→ DATA EXTRACT
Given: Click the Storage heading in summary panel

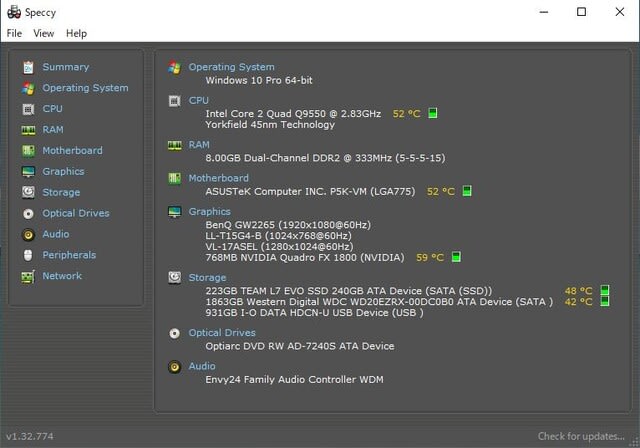Looking at the screenshot, I should pos(207,277).
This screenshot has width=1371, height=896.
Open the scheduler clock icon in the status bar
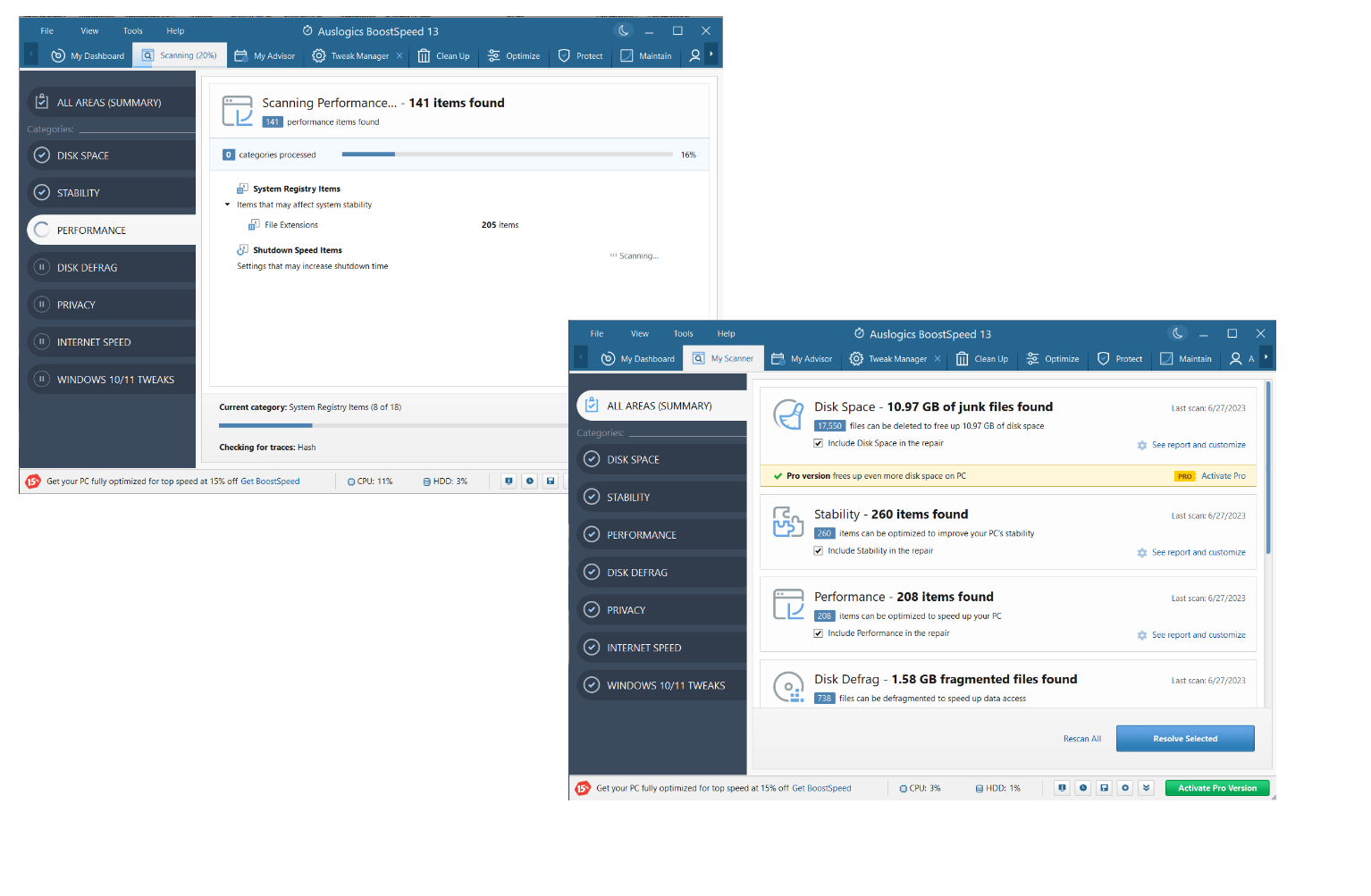pyautogui.click(x=1082, y=787)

→ EXERCISE BRIEF
Could you write out verbatim only those lines that run from the line containing "This screenshot has width=1371, height=896." through the end of the listing above, both included, without the pictures?

→ YOUR SOLUTION
This screenshot has width=1371, height=896.
Open the scheduler clock icon in the status bar
pyautogui.click(x=1082, y=787)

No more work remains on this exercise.